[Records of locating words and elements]
━━━━━━━━━━━━━━━━━━━━

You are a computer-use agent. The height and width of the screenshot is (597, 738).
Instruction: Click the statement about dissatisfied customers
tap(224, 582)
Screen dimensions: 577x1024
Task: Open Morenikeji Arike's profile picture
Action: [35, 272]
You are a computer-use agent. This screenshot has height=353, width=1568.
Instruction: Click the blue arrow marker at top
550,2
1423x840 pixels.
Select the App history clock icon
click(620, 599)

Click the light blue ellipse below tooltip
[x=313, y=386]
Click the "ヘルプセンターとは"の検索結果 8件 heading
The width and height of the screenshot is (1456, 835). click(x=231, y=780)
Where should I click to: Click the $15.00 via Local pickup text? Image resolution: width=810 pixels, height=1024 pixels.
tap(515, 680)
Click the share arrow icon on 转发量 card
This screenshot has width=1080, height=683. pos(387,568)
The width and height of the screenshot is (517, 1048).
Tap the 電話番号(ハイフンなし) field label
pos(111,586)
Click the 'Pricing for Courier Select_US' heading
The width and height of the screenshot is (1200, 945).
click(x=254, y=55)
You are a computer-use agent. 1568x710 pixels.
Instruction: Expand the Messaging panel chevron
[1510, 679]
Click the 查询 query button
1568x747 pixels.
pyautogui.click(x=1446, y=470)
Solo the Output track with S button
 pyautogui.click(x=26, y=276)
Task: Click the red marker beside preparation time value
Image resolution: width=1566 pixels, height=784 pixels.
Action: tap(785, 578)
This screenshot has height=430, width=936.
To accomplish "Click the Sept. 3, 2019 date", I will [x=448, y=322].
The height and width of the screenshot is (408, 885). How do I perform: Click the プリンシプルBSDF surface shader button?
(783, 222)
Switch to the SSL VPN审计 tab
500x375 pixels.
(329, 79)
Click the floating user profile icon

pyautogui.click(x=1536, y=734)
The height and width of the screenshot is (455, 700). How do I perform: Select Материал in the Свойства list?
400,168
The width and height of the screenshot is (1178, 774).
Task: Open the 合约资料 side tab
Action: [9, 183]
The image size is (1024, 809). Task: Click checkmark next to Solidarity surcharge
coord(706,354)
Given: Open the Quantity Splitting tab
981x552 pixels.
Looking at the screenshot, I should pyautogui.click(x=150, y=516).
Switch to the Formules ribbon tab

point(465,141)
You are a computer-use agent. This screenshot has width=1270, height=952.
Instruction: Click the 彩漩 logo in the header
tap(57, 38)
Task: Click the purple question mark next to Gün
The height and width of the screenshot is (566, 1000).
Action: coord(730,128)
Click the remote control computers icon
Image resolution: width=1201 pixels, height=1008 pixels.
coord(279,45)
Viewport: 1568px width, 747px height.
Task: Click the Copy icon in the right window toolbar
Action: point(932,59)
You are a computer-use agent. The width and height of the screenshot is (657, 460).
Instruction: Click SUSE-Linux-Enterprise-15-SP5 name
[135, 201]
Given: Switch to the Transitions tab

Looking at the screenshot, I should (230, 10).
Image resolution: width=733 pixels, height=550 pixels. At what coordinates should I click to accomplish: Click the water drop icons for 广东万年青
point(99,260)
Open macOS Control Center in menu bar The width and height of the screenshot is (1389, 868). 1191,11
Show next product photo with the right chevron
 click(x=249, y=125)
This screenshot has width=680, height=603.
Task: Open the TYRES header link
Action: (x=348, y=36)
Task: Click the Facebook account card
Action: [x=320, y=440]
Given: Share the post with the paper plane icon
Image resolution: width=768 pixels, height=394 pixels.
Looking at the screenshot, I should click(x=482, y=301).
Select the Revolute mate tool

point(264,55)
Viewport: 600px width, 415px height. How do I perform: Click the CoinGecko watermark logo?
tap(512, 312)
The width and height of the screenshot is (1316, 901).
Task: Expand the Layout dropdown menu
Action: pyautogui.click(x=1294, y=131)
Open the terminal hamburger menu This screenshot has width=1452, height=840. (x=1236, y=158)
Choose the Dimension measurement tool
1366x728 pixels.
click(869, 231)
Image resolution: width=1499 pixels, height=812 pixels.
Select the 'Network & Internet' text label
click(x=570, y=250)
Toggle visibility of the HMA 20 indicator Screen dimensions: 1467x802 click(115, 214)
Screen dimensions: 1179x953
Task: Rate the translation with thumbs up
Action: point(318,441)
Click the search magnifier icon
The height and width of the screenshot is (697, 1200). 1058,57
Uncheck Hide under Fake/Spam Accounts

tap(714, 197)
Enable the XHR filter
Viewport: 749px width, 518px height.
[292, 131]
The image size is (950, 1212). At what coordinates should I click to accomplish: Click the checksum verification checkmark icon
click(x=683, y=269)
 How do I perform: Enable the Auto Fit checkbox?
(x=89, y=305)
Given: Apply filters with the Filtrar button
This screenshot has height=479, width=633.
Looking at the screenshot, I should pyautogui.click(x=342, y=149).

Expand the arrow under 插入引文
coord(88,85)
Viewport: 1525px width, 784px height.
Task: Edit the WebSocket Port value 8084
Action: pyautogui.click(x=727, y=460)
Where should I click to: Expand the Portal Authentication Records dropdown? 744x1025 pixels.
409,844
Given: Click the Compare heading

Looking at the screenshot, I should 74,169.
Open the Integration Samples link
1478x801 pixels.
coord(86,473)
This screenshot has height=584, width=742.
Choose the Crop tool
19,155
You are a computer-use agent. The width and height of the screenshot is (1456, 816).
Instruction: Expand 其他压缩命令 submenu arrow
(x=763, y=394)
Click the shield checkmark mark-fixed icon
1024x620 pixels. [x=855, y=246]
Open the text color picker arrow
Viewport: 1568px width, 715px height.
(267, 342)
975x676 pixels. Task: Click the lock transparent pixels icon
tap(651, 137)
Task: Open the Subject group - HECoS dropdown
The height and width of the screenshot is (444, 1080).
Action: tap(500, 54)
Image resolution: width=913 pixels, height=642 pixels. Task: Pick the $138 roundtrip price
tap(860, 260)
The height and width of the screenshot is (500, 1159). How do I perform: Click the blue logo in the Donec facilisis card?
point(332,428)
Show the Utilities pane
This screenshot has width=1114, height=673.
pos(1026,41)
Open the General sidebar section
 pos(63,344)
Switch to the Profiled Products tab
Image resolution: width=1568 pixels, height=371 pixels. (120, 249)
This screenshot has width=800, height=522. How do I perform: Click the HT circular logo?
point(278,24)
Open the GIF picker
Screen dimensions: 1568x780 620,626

━━━━━━━━━━━━━━━━━━━━

__Aim__: Convert all of the lines above into a JSON list of strings, with one string per line and blank lines omitted.

__Task solution__:
[
  "You are a computer-use agent. The height and width of the screenshot is (597, 738).",
  "Instruction: Click the statement about dissatisfied customers",
  "tap(224, 582)",
  "Screen dimensions: 577x1024",
  "Task: Open Morenikeji Arike's profile picture",
  "Action: [35, 272]",
  "You are a computer-use agent. This screenshot has height=353, width=1568.",
  "Instruction: Click the blue arrow marker at top",
  "550,2",
  "1423x840 pixels.",
  "Select the App history clock icon",
  "click(620, 599)",
  "Click the light blue ellipse below tooltip",
  "[x=313, y=386]",
  "Click the \"ヘルプセンターとは\"の検索結果 8件 heading",
  "The width and height of the screenshot is (1456, 835). click(x=231, y=780)",
  "Where should I click to: Click the $15.00 via Local pickup text? Image resolution: width=810 pixels, height=1024 pixels.",
  "tap(515, 680)",
  "Click the share arrow icon on 转发量 card",
  "This screenshot has width=1080, height=683. pos(387,568)",
  "The width and height of the screenshot is (517, 1048).",
  "Tap the 電話番号(ハイフンなし) field label",
  "pos(111,586)",
  "Click the 'Pricing for Courier Select_US' heading",
  "The width and height of the screenshot is (1200, 945).",
  "click(x=254, y=55)",
  "You are a computer-use agent. 1568x710 pixels.",
  "Instruction: Expand the Messaging panel chevron",
  "[1510, 679]",
  "Click the 查询 query button",
  "1568x747 pixels.",
  "pyautogui.click(x=1446, y=470)",
  "Solo the Output track with S button",
  " pyautogui.click(x=26, y=276)",
  "Task: Click the red marker beside preparation time value",
  "Image resolution: width=1566 pixels, height=784 pixels.",
  "Action: tap(785, 578)",
  "This screenshot has height=430, width=936.",
  "To accomplish \"Click the Sept. 3, 2019 date\", I will [x=448, y=322].",
  "The height and width of the screenshot is (408, 885). How do I perform: Click the プリンシプルBSDF surface shader button?",
  "(783, 222)",
  "Switch to the SSL VPN审计 tab",
  "500x375 pixels.",
  "(329, 79)",
  "Click the floating user profile icon",
  "pyautogui.click(x=1536, y=734)",
  "The height and width of the screenshot is (455, 700). How do I perform: Select Материал in the Свойства list?",
  "400,168",
  "The width and height of the screenshot is (1178, 774).",
  "Task: Open the 合约资料 side tab",
  "Action: [9, 183]",
  "The image size is (1024, 809). Task: Click checkmark next to Solidarity surcharge",
  "coord(706,354)",
  "Given: Open the Quantity Splitting tab",
  "981x552 pixels.",
  "Looking at the screenshot, I should pyautogui.click(x=150, y=516).",
  "Switch to the Formules ribbon tab",
  "point(465,141)",
  "You are a computer-use agent. This screenshot has width=1270, height=952.",
  "Instruction: Click the 彩漩 logo in the header",
  "tap(57, 38)",
  "Task: Click the purple question mark next to Gün",
  "The height and width of the screenshot is (566, 1000).",
  "Action: coord(730,128)",
  "Click the remote control computers icon",
  "Image resolution: width=1201 pixels, height=1008 pixels.",
  "coord(279,45)",
  "Viewport: 1568px width, 747px height.",
  "Task: Click the Copy icon in the right window toolbar",
  "Action: point(932,59)",
  "You are a computer-use agent. The width and height of the screenshot is (657, 460).",
  "Instruction: Click SUSE-Linux-Enterprise-15-SP5 name",
  "[135, 201]",
  "Given: Switch to the Transitions tab",
  "Looking at the screenshot, I should (230, 10).",
  "Image resolution: width=733 pixels, height=550 pixels. At what coordinates should I click to accomplish: Click the water drop icons for 广东万年青",
  "point(99,260)",
  "Open macOS Control Center in menu bar The width and height of the screenshot is (1389, 868). 1191,11",
  "Show next product photo with the right chevron",
  " click(x=249, y=125)",
  "This screenshot has width=680, height=603.",
  "Task: Open the TYRES header link",
  "Action: (x=348, y=36)",
  "Task: Click the Facebook account card",
  "Action: [x=320, y=440]",
  "Given: Share the post with the paper plane icon",
  "Image resolution: width=768 pixels, height=394 pixels.",
  "Looking at the screenshot, I should click(x=482, y=301).",
  "Select the Revolute mate tool",
  "point(264,55)",
  "Viewport: 600px width, 415px height. How do I perform: Click the CoinGecko watermark logo?",
  "tap(512, 312)",
  "The width and height of the screenshot is (1316, 901).",
  "Task: Expand the Layout dropdown menu",
  "Action: pyautogui.click(x=1294, y=131)",
  "Open the terminal hamburger menu This screenshot has width=1452, height=840. (x=1236, y=158)",
  "Choose the Dimension measurement tool",
  "1366x728 pixels.",
  "click(869, 231)",
  "Image resolution: width=1499 pixels, height=812 pixels.",
  "Select the 'Network & Internet' text label",
  "click(x=570, y=250)",
  "Toggle visibility of the HMA 20 indicator Screen dimensions: 1467x802 click(115, 214)",
  "Screen dimensions: 1179x953",
  "Task: Rate the translation with thumbs up",
  "Action: point(318,441)",
  "Click the search magnifier icon",
  "The height and width of the screenshot is (697, 1200). 1058,57",
  "Uncheck Hide under Fake/Spam Accounts",
  "tap(714, 197)",
  "Enable the XHR filter",
  "Viewport: 749px width, 518px height.",
  "[292, 131]",
  "The image size is (950, 1212). At what coordinates should I click to accomplish: Click the checksum verification checkmark icon",
  "click(x=683, y=269)",
  " How do I perform: Enable the Auto Fit checkbox?",
  "(x=89, y=305)",
  "Given: Apply filters with the Filtrar button",
  "This screenshot has height=479, width=633.",
  "Looking at the screenshot, I should pyautogui.click(x=342, y=149).",
  "Expand the arrow under 插入引文",
  "coord(88,85)",
  "Viewport: 1525px width, 784px height.",
  "Task: Edit the WebSocket Port value 8084",
  "Action: pyautogui.click(x=727, y=460)",
  "Where should I click to: Expand the Portal Authentication Records dropdown? 744x1025 pixels.",
  "409,844",
  "Given: Click the Compare heading",
  "Looking at the screenshot, I should 74,169.",
  "Open the Integration Samples link",
  "1478x801 pixels.",
  "coord(86,473)",
  "This screenshot has height=584, width=742.",
  "Choose the Crop tool",
  "19,155",
  "You are a computer-use agent. The width and height of the screenshot is (1456, 816).",
  "Instruction: Expand 其他压缩命令 submenu arrow",
  "(x=763, y=394)",
  "Click the shield checkmark mark-fixed icon",
  "1024x620 pixels. [x=855, y=246]",
  "Open the text color picker arrow",
  "Viewport: 1568px width, 715px height.",
  "(267, 342)",
  "975x676 pixels. Task: Click the lock transparent pixels icon",
  "tap(651, 137)",
  "Task: Open the Subject group - HECoS dropdown",
  "The height and width of the screenshot is (444, 1080).",
  "Action: tap(500, 54)",
  "Image resolution: width=913 pixels, height=642 pixels. Task: Pick the $138 roundtrip price",
  "tap(860, 260)",
  "The height and width of the screenshot is (500, 1159). How do I perform: Click the blue logo in the Donec facilisis card?",
  "point(332,428)",
  "Show the Utilities pane",
  "This screenshot has width=1114, height=673.",
  "pos(1026,41)",
  "Open the General sidebar section",
  " pos(63,344)",
  "Switch to the Profiled Products tab",
  "Image resolution: width=1568 pixels, height=371 pixels. (120, 249)",
  "This screenshot has width=800, height=522. How do I perform: Click the HT circular logo?",
  "point(278,24)",
  "Open the GIF picker",
  "Screen dimensions: 1568x780 620,626"
]